* TASK INSTRUCTIONS: Turn every line of the records into a Markdown table with two columns, "No." for the row number and "Line" for the line itself, and skip any blank lines.

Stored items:
..............................

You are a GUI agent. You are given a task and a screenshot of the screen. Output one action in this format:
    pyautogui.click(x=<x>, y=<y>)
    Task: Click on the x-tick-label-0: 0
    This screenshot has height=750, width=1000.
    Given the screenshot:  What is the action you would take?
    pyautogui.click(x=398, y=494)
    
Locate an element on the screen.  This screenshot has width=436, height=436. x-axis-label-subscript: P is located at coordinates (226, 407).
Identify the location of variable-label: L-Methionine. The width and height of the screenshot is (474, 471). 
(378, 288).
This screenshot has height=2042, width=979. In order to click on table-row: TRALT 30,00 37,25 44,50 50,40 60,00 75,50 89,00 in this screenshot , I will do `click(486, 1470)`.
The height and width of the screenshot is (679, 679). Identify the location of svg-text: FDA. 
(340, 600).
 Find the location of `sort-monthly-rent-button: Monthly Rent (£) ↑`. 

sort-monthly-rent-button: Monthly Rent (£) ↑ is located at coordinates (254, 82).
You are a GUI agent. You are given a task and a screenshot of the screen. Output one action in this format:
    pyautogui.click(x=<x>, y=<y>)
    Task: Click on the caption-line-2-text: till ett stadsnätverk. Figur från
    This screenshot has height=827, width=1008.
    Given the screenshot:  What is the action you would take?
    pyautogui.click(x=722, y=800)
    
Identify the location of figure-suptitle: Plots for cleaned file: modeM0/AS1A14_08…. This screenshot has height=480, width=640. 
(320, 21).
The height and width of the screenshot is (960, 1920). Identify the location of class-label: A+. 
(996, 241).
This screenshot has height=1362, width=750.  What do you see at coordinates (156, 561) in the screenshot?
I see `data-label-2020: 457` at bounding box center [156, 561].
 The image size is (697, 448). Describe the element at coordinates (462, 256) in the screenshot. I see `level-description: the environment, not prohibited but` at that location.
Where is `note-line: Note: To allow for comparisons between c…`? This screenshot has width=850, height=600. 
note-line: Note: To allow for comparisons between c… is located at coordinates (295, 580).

..............................

* SOLUTION TO THIS EXERCISE:
| No. | Line |
|---|---|
| 1 | You are a GUI agent. You are given a task and a screenshot of the screen. Output one action in this format: |
| 2 |     pyautogui.click(x=<x>, y=<y>) |
| 3 |     Task: Click on the x-tick-label-0: 0 |
| 4 |     This screenshot has height=750, width=1000. |
| 5 |     Given the screenshot:  What is the action you would take? |
| 6 |     pyautogui.click(x=398, y=494) |
| 7 | Locate an element on the screen.  This screenshot has width=436, height=436. x-axis-label-subscript: P is located at coordinates (226, 407). |
| 8 | Identify the location of variable-label: L-Methionine. The width and height of the screenshot is (474, 471).  |
| 9 | (378, 288). |
| 10 | This screenshot has height=2042, width=979. In order to click on table-row: TRALT 30,00 37,25 44,50 50,40 60,00 75,50 89,00 in this screenshot , I will do `click(486, 1470)`. |
| 11 | The height and width of the screenshot is (679, 679). Identify the location of svg-text: FDA.  |
| 12 | (340, 600). |
| 13 |  Find the location of `sort-monthly-rent-button: Monthly Rent (£) ↑`.  |
| 14 | sort-monthly-rent-button: Monthly Rent (£) ↑ is located at coordinates (254, 82). |
| 15 | You are a GUI agent. You are given a task and a screenshot of the screen. Output one action in this format: |
| 16 |     pyautogui.click(x=<x>, y=<y>) |
| 17 |     Task: Click on the caption-line-2-text: till ett stadsnätverk. Figur från |
| 18 |     This screenshot has height=827, width=1008. |
| 19 |     Given the screenshot:  What is the action you would take? |
| 20 |     pyautogui.click(x=722, y=800) |
| 21 | Identify the location of figure-suptitle: Plots for cleaned file: modeM0/AS1A14_08…. This screenshot has height=480, width=640.  |
| 22 | (320, 21). |
| 23 | The height and width of the screenshot is (960, 1920). Identify the location of class-label: A+.  |
| 24 | (996, 241). |
| 25 | This screenshot has height=1362, width=750.  What do you see at coordinates (156, 561) in the screenshot? |
| 26 | I see `data-label-2020: 457` at bounding box center [156, 561]. |
| 27 |  The image size is (697, 448). Describe the element at coordinates (462, 256) in the screenshot. I see `level-description: the environment, not prohibited but` at that location. |
| 28 | Where is `note-line: Note: To allow for comparisons between c…`? This screenshot has width=850, height=600.  |
| 29 | note-line: Note: To allow for comparisons between c… is located at coordinates (295, 580). |